Le parquet de Paris n'a pas donné suite à l'enquête ouverte pour "harcèlement sexuel" et "travail dissimulé". Il reste mis en examen pour "corruption de mineurs aggravée".

Jean-Marc Morandini en conférence de presse en juillet 2016
Jean-Marc Morandini en conférence de presse en juillet 2016 © Maxppp / Nicolas Kovarik

L'affaire, ou plutôt "les affaires", remontent à l'été dernier : Les Inrocks s'intéressaient aux pratiques de l'animateur, annoncé à l'époque sur iTélé. Les faits étaient directement liés à une websérie ("Les Faucons"). Plusieurs comédiens avaient alors révélé les pratiques de Jean-Marc Morandini lors de ses castings (harcèlement sexuels, incitation à participer à des scènes osées, échanges explicites avec des mineurs...) et cinq d'entre eux avaient même porté plainte.

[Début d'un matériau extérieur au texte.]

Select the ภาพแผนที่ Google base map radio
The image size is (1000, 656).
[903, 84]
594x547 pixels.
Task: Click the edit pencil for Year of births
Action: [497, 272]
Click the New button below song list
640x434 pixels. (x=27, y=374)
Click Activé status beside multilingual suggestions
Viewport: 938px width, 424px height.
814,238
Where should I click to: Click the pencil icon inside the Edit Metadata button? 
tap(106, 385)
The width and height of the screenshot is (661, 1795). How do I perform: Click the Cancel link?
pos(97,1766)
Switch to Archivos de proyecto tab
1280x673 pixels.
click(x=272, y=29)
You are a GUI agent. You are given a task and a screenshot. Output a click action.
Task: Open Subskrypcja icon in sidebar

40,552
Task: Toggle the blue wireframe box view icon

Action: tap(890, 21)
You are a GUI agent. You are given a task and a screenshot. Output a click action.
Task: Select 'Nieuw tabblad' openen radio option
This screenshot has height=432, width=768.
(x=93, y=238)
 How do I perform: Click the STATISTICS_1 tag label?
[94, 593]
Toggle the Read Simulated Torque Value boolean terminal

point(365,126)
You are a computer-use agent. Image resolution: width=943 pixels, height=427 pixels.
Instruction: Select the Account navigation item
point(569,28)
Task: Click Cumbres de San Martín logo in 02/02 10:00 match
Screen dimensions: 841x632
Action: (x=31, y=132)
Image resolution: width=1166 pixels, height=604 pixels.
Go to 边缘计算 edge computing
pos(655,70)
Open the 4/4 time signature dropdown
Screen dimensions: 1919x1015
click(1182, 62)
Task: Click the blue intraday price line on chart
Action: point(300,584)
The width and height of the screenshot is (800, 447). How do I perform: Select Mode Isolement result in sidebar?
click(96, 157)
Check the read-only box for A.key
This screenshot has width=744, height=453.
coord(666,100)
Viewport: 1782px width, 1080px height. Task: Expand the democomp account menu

Cette plainte, pour "harcèlement sexuel" mais aussi "travail dissimulé" a donc été classée sans suite par le parquet de Paris. Non pas que les faits en question soient totalement farfelus, mais il manquait des éléments matériels pour les étayer ("infractions insuffisamment caractérisées", selon une source judiciaire).

Reste un autre volet de l'affaire : la mise en examen, toujours active, pour "corruption de mineurs aggravée".

Les révélations des Inrocks avaient provoqué une vague d'inquiétude sur la chaîne d'info iTélé où il venait d'être recruté, allant jusqu'à une grève d'une ampleur inédite et le départ d'une large partie de la rédaction.